● **Tasks for this exercise**
A) In the protest notice, echo word for word the passage from "Saturday’s demonstration will" up to and including "26 July 2011.".
B) List every date that appears in the protest notice.

Category: No Borders
Croydon No Borders are organising a demonstration against the opening of a new family immigration prison (euphemistically referred to by the Home Office as ‘pre-departure accommodation’) on Saturday 30th July, 1pm at Muster Green park, Hayward’s Heath.
Hayward’s Heath is where Mid Sussex District Council, the local authority which approved planning permission for the new asylum prison is based.
G4S who will be running escort and security services at the new prison is still under investigation for the alleged manslaughter of Angolan Jimmy Mubenga who died while being restrained by three escort officers on a flight from Heathrow in October 2010. This shocking case is also being investigated by the UN Special Rapporteur on Torture.
Meanwhile, G4s ‘corporate partner’ and ‘Play facilities’ provider at the prison will be children’s charity Barnado’s against whom an active campaign is running involving the disruption of fundraising events and the picketing of Barnado’s shops and head offices.
Saturday’s demonstration will also provide an opportunity to protest against the opening of a new high security child detention unit at the expensively refurbished Tinsley House near Gatwick Airport, and G4S’s ‘distressing and objectionable’ practice of arresting and forcibly escorting ‘reserve’ detainees to bundle on to deportation flights if the intended victims are unable to fly. See Her Majesty’s Chief Inspector of Prison’s investigation of the G4S operation at Tinsley House reported in The Guardian 26 July 2011.

● **Extracted entries**
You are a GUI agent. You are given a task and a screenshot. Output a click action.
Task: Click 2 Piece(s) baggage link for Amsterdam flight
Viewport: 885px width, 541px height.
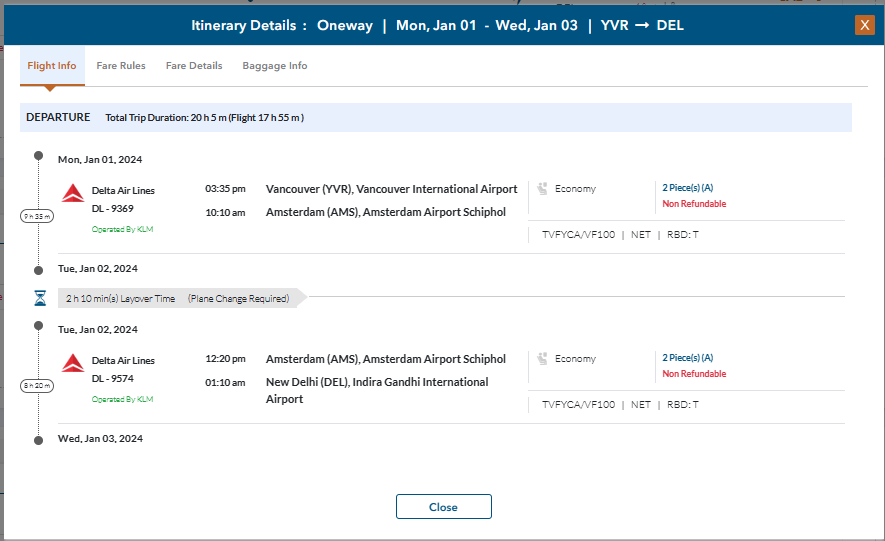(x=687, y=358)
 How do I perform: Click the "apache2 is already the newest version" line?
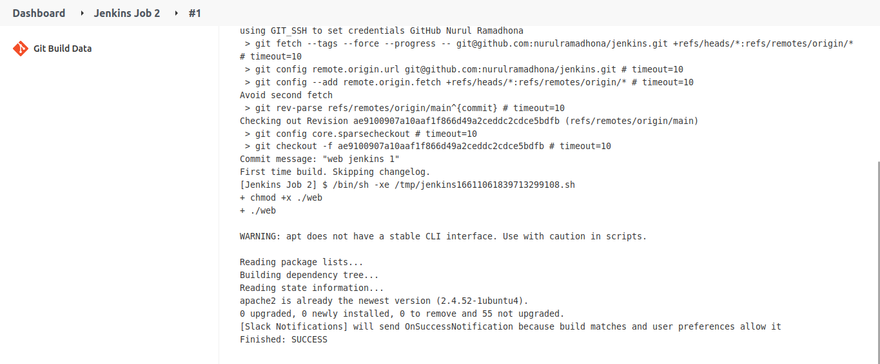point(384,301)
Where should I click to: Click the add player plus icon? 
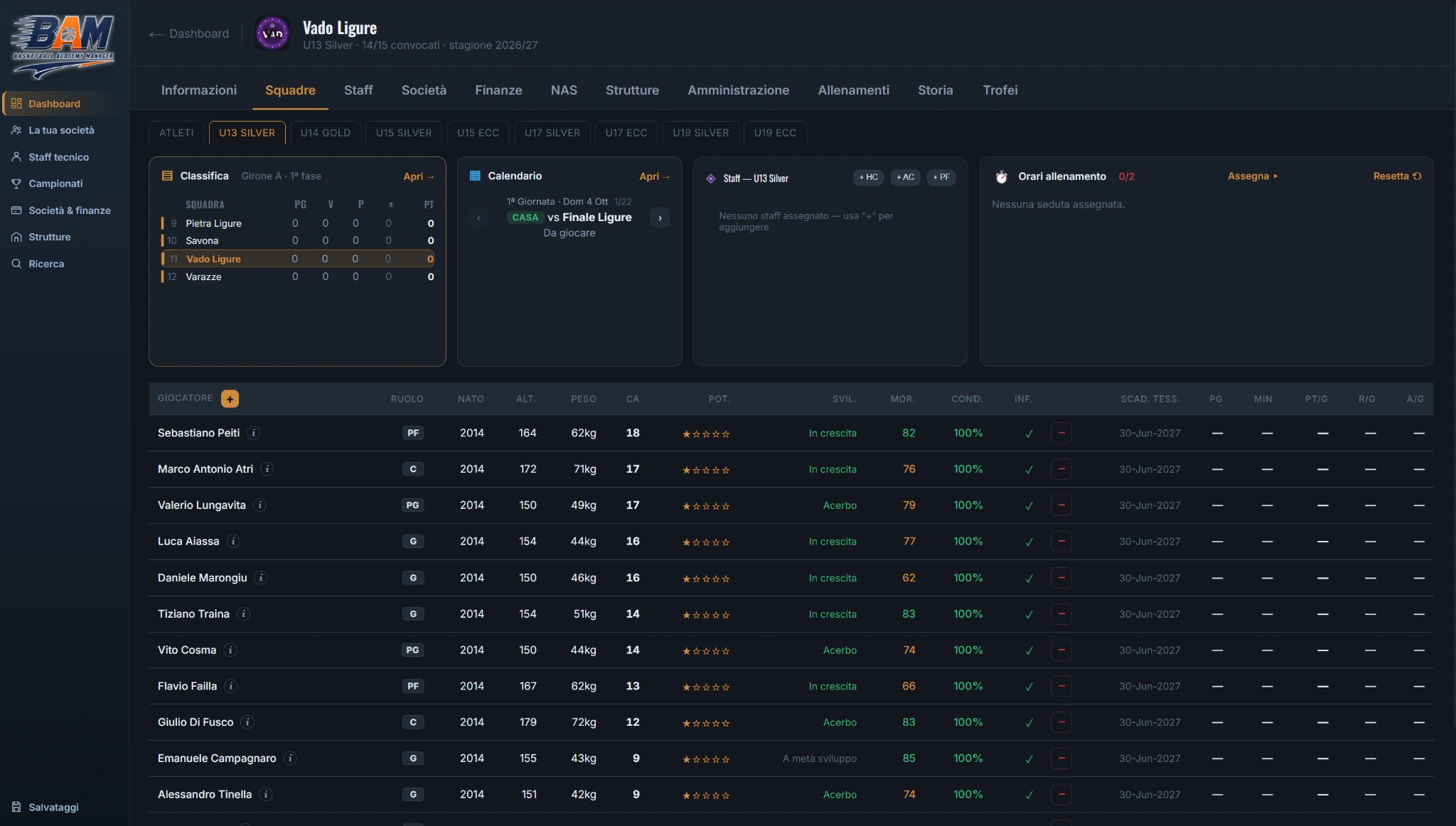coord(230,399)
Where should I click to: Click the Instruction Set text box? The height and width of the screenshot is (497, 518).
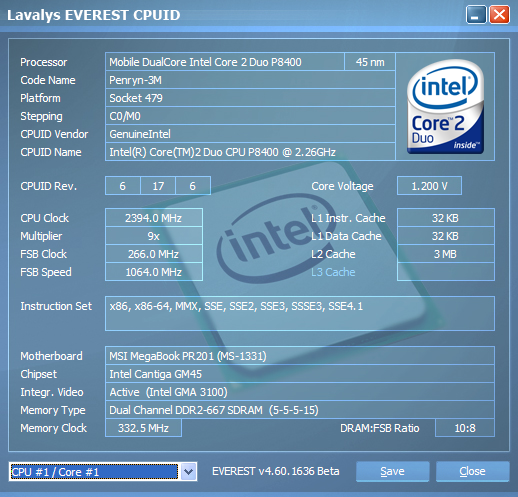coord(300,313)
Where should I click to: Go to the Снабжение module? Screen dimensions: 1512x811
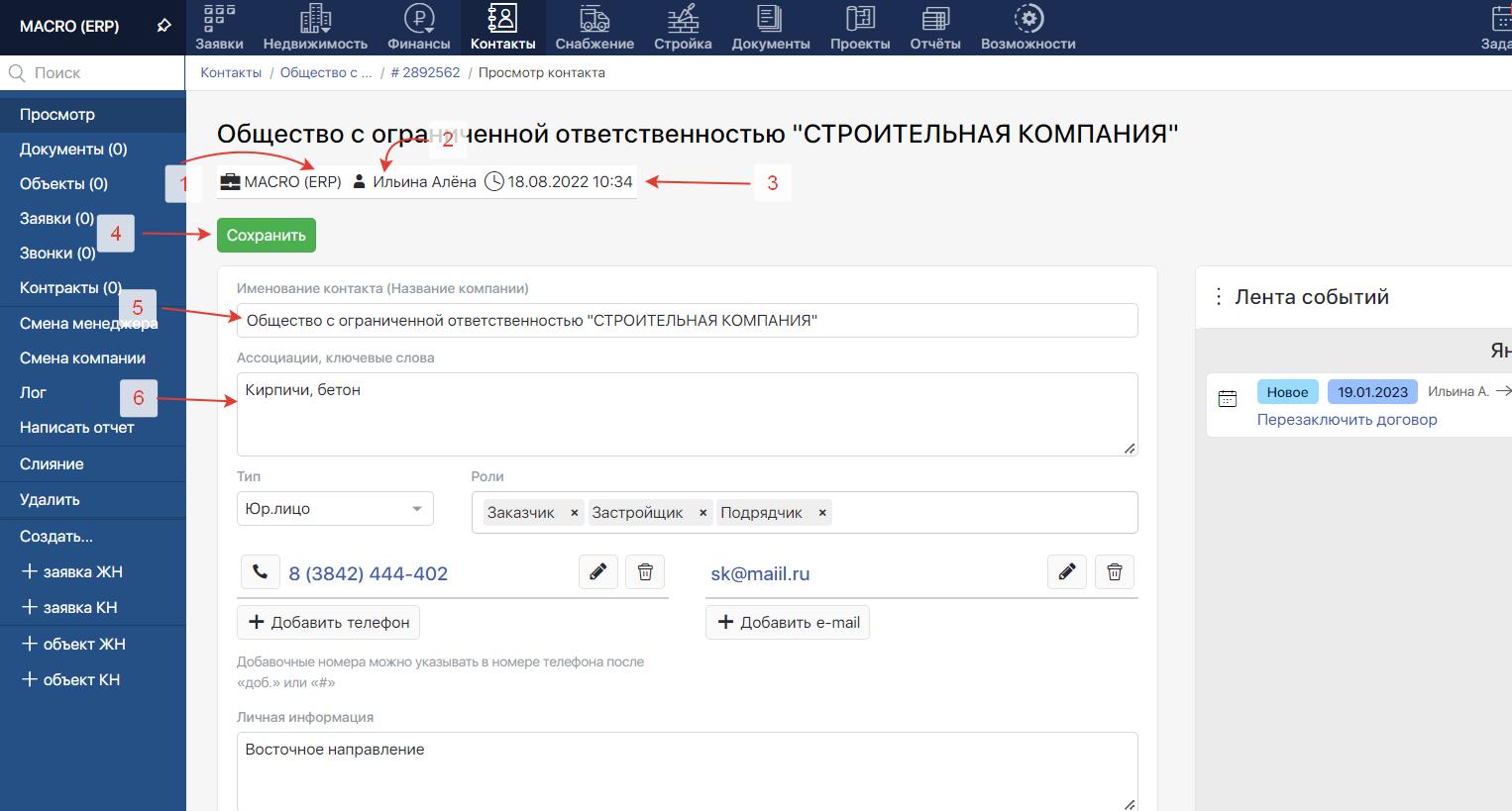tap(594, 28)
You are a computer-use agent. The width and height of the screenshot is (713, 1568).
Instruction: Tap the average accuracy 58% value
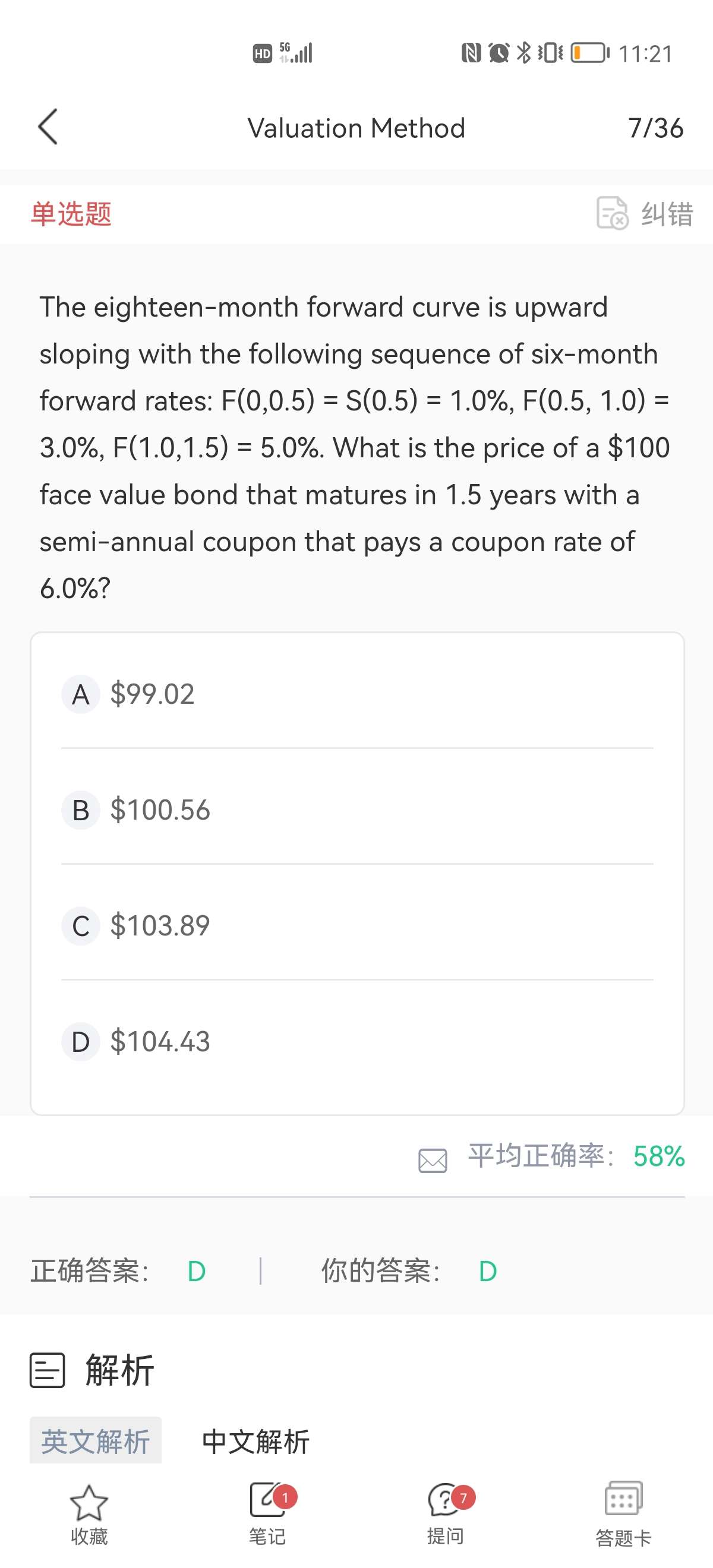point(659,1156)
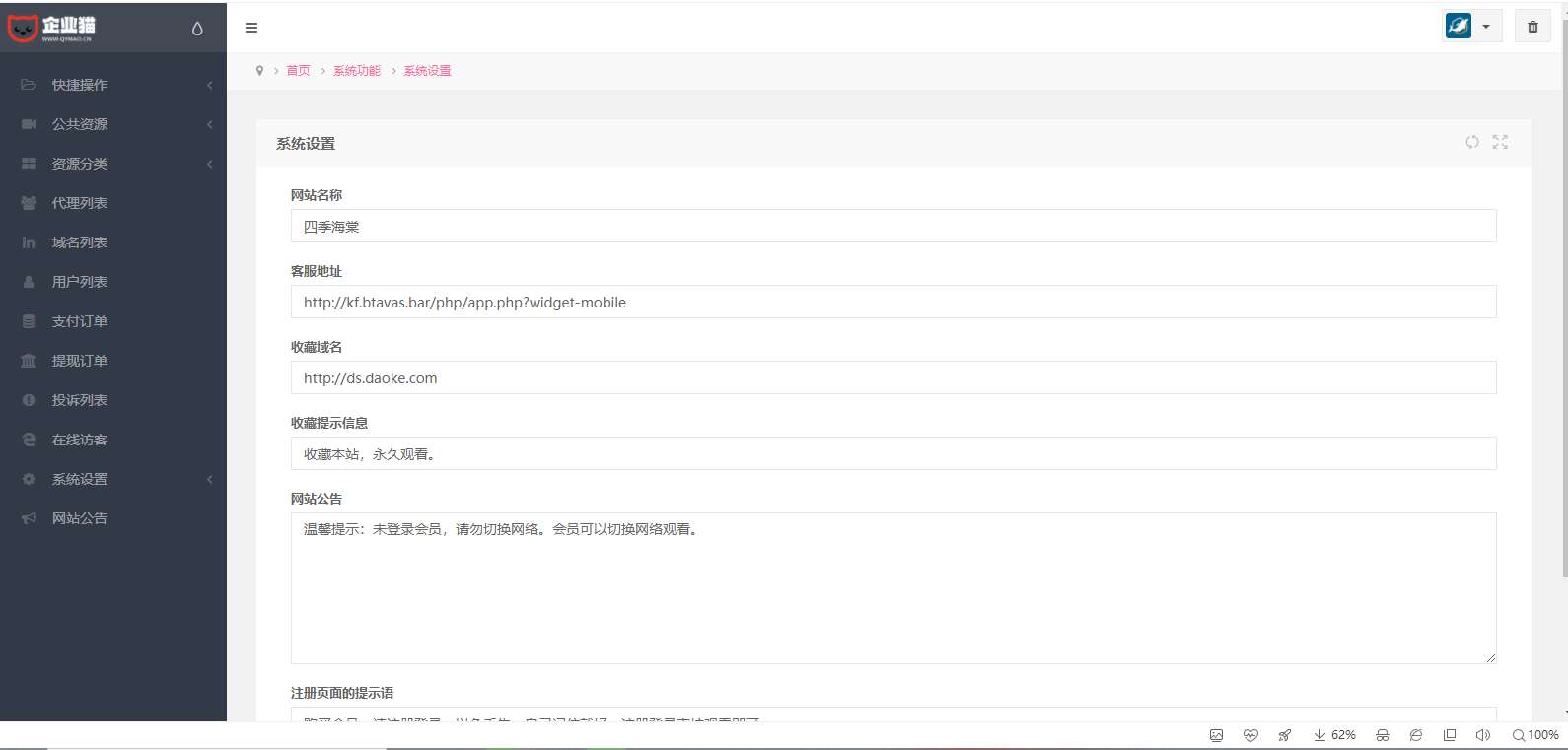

● **Problem solutions**
A)
Saturday’s demonstration will also provide an opportunity to protest against the opening of a new high security child detention unit at the expensively refurbished Tinsley House near Gatwick Airport, and G4S’s ‘distressing and objectionable’ practice of arresting and forcibly escorting ‘reserve’ detainees to bundle on to deportation flights if the intended victims are unable to fly. See Her Majesty’s Chief Inspector of Prison’s investigation of the G4S operation at Tinsley House reported in The Guardian 26 July 2011.

B)
- Saturday 30th July
- October 2010
- 26 July 2011